Shokasonjuku was active as a private academy from 1842 to 1892 and is regarded as one of the most important schools in Japanese history. Of the 92 students who attended lectures over the year that Yoshida Shoin (1830–1859) taught here, from 1857 to 1858, two became prime ministers, many became high-level bureaucrats, and almost all contributed to the birth of modern Japan during the Meiji period (1868–1912).
The small school’s comparatively large impact was due to the leadership of Yoshida Shoin. Born in 1830 to a samurai family of the lowest rank, he grew up helping on his family’s farm. Because his family was not wealthy, young Shoin received his education from his father as he worked alongside him. This learn-by-doing approach would come to define his future teaching style.
In 1854, Shoin was sent home to Hagi and placed under house arrest after attempting to board one of the “black ships” that American Commodore Matthew Perry used to intimidate the shogunate into opening Japan’s ports. He had read of the defeat of China’s Qing dynasty in the Opium Wars, and having seen the West’s technological superiority for himself, Shoin became convinced that in order to defend itself Japan had to modernize both technologically and socially. Already known as a teacher in his hometown of Hagi, after his arrest he began lecturing from his small room, and news of his revolutionary teachings spread by word of mouth.
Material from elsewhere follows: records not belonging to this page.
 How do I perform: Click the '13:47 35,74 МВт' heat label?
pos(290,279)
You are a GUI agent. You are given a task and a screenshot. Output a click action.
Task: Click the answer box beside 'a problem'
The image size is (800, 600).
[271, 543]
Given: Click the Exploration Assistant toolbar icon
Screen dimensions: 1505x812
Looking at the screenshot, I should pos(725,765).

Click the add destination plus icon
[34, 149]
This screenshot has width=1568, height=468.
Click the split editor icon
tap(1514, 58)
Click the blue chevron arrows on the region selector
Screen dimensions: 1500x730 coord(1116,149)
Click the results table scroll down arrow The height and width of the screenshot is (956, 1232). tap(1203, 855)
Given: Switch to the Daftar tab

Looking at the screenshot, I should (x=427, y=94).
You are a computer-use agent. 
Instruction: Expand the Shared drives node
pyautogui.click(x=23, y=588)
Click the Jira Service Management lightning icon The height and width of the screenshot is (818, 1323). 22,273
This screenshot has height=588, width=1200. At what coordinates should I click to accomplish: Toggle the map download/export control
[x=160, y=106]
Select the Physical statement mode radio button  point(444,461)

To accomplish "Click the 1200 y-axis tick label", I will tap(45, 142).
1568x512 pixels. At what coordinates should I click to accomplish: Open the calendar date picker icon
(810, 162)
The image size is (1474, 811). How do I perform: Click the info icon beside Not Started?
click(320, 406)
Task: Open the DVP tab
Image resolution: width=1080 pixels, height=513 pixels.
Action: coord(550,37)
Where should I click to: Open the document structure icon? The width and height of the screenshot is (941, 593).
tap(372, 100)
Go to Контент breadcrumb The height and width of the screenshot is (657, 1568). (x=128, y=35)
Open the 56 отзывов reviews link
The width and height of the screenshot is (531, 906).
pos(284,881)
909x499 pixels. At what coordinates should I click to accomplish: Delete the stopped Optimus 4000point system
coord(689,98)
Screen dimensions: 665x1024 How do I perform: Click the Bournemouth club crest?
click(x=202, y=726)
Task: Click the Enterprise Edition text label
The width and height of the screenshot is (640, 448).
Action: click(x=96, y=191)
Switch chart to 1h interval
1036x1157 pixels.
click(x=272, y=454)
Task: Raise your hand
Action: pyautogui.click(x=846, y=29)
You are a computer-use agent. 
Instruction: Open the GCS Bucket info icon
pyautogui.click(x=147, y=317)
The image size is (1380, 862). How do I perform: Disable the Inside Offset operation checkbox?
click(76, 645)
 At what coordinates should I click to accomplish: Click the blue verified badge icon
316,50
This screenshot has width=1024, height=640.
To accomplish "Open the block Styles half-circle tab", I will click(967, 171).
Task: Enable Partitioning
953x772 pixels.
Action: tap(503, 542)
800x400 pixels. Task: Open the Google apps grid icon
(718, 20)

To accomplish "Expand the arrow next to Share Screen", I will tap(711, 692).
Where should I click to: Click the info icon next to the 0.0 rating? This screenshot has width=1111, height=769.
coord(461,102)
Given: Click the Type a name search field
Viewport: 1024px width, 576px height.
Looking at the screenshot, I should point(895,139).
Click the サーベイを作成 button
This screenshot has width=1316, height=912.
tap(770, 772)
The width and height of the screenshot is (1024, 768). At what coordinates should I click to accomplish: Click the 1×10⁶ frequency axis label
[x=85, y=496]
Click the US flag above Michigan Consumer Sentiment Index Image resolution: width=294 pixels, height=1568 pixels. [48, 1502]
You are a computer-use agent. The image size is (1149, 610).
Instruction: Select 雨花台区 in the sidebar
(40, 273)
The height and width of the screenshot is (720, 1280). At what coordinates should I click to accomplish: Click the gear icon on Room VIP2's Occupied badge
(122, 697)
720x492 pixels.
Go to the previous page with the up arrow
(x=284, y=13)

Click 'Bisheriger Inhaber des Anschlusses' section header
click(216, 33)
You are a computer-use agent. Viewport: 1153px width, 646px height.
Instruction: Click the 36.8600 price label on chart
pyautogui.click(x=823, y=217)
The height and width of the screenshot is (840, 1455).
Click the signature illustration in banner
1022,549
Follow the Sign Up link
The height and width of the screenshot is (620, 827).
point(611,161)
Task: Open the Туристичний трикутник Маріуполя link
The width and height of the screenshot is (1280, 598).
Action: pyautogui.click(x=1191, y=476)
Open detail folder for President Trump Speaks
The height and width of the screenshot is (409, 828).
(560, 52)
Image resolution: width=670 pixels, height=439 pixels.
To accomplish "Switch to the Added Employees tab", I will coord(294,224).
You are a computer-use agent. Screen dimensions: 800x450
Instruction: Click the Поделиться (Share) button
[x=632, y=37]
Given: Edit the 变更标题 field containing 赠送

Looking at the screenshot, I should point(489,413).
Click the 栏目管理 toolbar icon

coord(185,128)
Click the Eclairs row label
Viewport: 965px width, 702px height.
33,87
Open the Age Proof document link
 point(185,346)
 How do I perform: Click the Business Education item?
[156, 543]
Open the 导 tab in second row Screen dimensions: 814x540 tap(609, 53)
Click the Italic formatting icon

From the Shokasonjuku Academy, Shoin taught military tactics, philosophy, history, agriculture and more; in his teaching he drew on the intellectual traditions of Japan, China, and the West. His main goal, however, was to teach his students how to contribute to society regardless of their social standing. Although he was eventually summoned to Edo (Tokyo) and put to death for plotting to attack a government official in Kyoto, Shoin’s ambition and ideals carried on through his students.